When Queer Eye premiered on Netflix earlier this year, it took a broken and wounded nation by surprise. Whereas the original series that ran on Bravo from 2003 t0 2007—shortened from Queer Eye for the Straight Guy—was about tolerance, the new iteration focused heavily on acceptance.
Instead of men tentatively agreeing to get makeovers to appease nagging wives or family members, the men featured in the reboot truly want change in their lives—and are open and accepting to that change. And sometimes, the new Fab Five—comprised of food and wine expert Antoni Porowski, fashion expert Tan France, culture expert Karamo Brown, design expert Bobby Berk, and grooming expert Jonathan Van Ness—even learn something from their subjects themselves.
The result is an incredibly moving and heartfelt series that brings on all the feels and empties tissue boxes.
So what else could this “five X help X with X” format be used for?
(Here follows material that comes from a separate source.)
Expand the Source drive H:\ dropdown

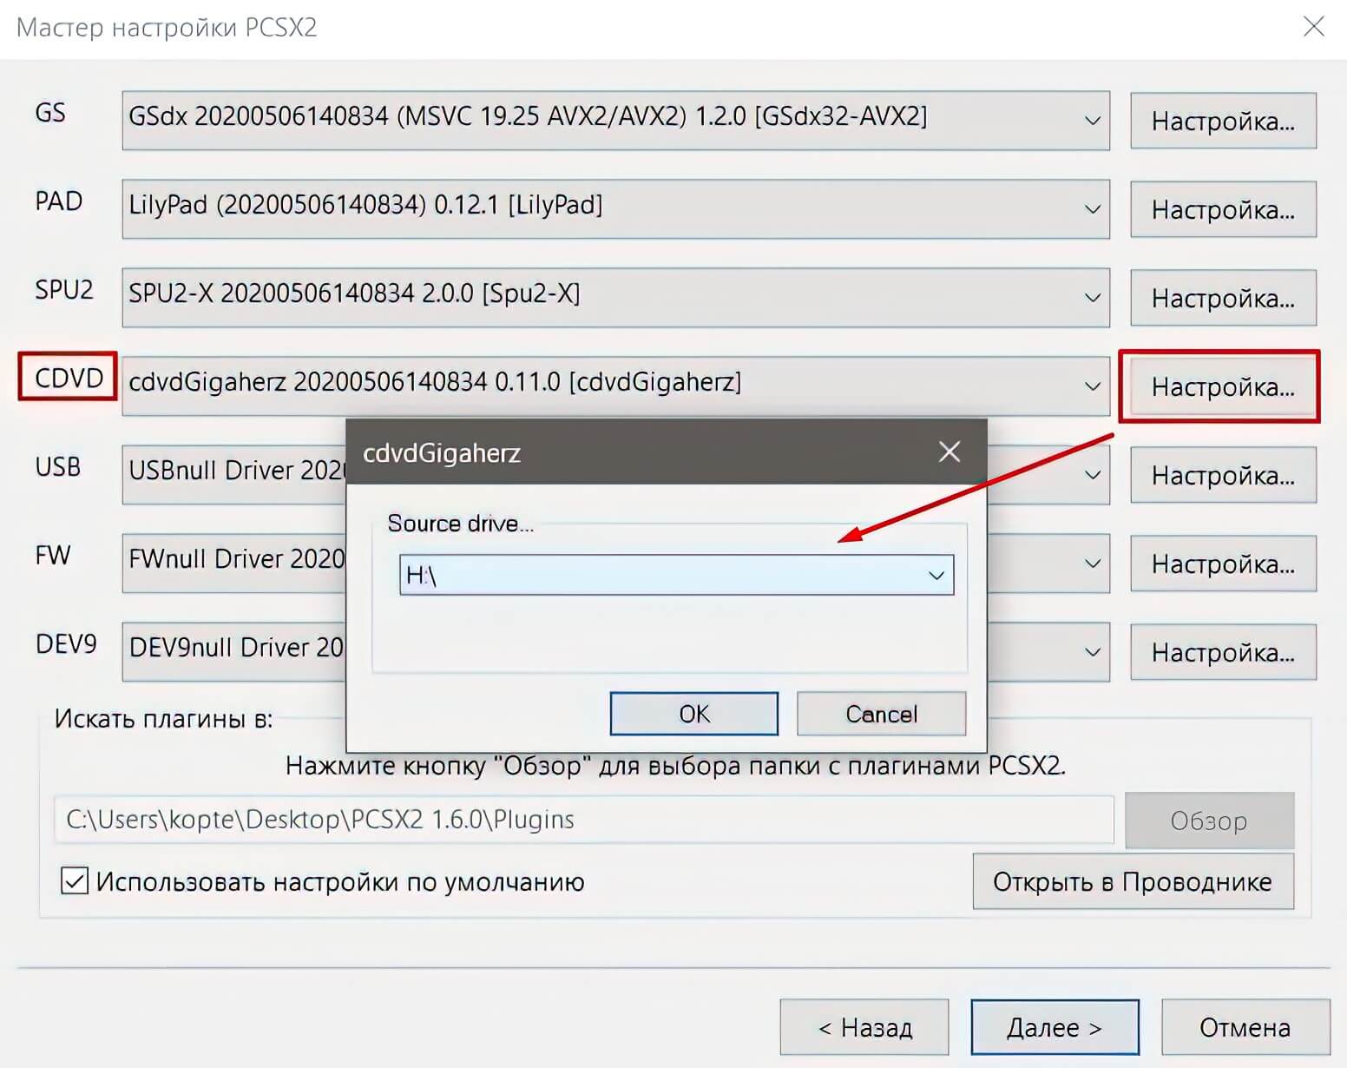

In addition to five gay men helping people find the confidence to feel comfortable in their own skin, the possibilities are endless. As such, this “Queer Eye but” meme has been making the rounds on Twitter, to varying degrees of seriousness.
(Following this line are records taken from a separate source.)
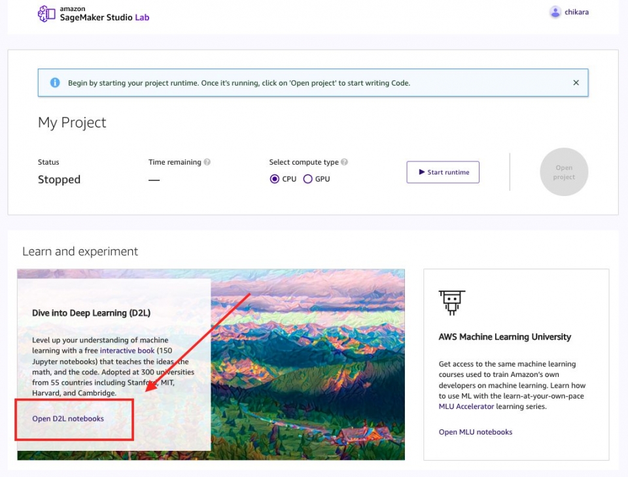
Task: Click the Time remaining dash indicator
Action: coord(153,179)
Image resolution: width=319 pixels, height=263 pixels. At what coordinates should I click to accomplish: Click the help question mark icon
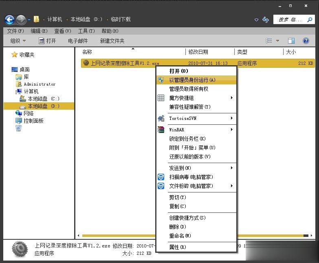pyautogui.click(x=306, y=41)
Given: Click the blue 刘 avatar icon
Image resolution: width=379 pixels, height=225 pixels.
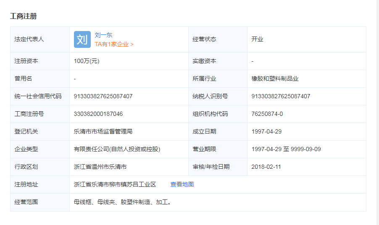Looking at the screenshot, I should (x=82, y=39).
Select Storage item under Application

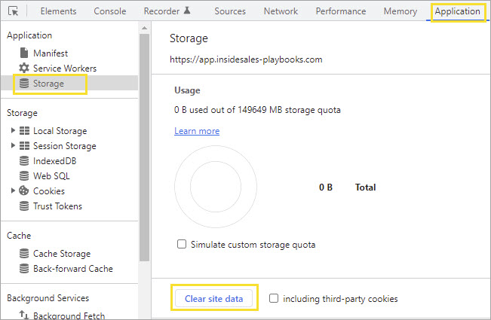click(48, 84)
Queer Eye but it’s five theologians offering textual, historical and literary context to a Biblical literalist.— Rabbi Danya Ruttenberg (@TheRaDR) August 5, 2018
Queer Eye For An Eye, the show where you find your childhood bullies and bring them to justice.— SCREAMING LORD FUTCH (@bloodycowards) August 3, 2018
Queer Eye but it’s optometrists— Emily Nussbaum (@emilynussbaum) August 6, 2018
Like Queer Eye, but its 5 Mexican grandmas that hang out with white supremacists making them tamales, teaching them how to talk to girls, and throwing chanclas at them whenever they say something racist— Richard Hale (@veryable1) July 28, 2018
Queer eye but its 5 lesbians with swords killing your abuser— muir (@leispiachh) August 5, 2018
Queer Eye but it’s five copy-editors trying in vain to get people to use the Oxford comma.— Shannon Cunningham (@smariecunning) August 3, 2018
Queer Eye, but instead of The Fab Five, it’s five teens from Ghana, USA, Eastern Europe, Brazil and Japan, combating pollution, deforestation and climate change & Netflix where is my fucking Captain Planet revival?! W H E R E?— Kosoko Jackson (@KosokoJackson) August 6, 2018
That last one is actually a legitimately good suggestion. With people actively denying climate change while literally watching the climate change around them, we need our green-haired friend more than ever. Think it over, Netflix!